А. Штерн - Наука древнего волшебства, волхвования и чародейства
Подобные, часто случающиеся, факты всегда служили сильным аргументом в пользу мистиков. Ученый врач прошлого столетия, Лойе (Loyer), уже перестав верить в присутствие демонических сил в душевнобольных, согласен, однако, допустить их влияние, когда больной начинает говорить на таком языке, который прежде был ему совершенно неизвестен. Такие факты, происходящее иногда с шаманами, сильно поднимают их в глазах верующих. Малообразованный медиум, вдруг начинающий говорить по-латыни или по-гречески, является торжеством спиритизма. Но, к счастью, психиатрические сочинения представляют множество подобных случаев и указывают очень простое объяснение для них. Во всех таких случаях, когда простой, необразованный человек, в безумном или горячечном бреду, вдруг начинал говорить на каком-нибудь из классических языков, оказывалось, что ему некогда приходилось слышать его; память, совершенно незаметно для него самого, сохранила эти впечатления и, при усиленной мозговой деятельности, они выступили наружу из темной области, где находились до тех пор.

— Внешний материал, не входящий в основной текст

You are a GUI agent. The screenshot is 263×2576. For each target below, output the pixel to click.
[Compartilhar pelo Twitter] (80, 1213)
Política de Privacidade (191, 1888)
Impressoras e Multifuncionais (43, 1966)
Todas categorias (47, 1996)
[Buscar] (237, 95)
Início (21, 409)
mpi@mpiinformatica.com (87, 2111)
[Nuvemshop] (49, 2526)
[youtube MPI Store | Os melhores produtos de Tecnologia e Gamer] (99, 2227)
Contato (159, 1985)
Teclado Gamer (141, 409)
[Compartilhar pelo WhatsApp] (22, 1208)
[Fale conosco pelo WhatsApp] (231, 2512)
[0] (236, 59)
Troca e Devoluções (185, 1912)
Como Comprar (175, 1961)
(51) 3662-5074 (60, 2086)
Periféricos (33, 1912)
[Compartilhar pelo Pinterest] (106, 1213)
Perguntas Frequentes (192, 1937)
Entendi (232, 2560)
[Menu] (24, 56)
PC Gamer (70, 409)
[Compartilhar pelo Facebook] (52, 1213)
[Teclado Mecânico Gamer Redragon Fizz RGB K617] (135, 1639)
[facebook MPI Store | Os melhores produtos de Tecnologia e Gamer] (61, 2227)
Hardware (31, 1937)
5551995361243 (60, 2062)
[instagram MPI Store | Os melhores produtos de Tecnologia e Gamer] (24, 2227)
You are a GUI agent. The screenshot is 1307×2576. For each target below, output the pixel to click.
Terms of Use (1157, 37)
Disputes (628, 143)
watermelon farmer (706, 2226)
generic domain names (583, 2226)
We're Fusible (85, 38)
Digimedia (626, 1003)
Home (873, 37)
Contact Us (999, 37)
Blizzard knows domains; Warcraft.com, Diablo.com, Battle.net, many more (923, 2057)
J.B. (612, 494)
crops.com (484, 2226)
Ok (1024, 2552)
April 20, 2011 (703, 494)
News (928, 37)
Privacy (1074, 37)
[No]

Карданус, имевший способность по произволу впадать в экстаз, таким образом описывает физическое ощущение при этом состоянии: «когда мне придет желание, я могу выйти из моего тела и прийти в нечувствительное состояние, подобное состоянию экстаза. Погрузясь, таким образом, в экстаз, я чувствую, как моя душа выходит из сердца и вообще из тела, как будто через маленькое отверстие, сперва через голову, потом чрез малый и, наконец, через спинной мозг, так что только с трудом может быть удержана. В этом положении я сознаю, что я существую вне моего тела, что я известным образом отделен от него. Но в таком положении я могу пробыть только несколько минут».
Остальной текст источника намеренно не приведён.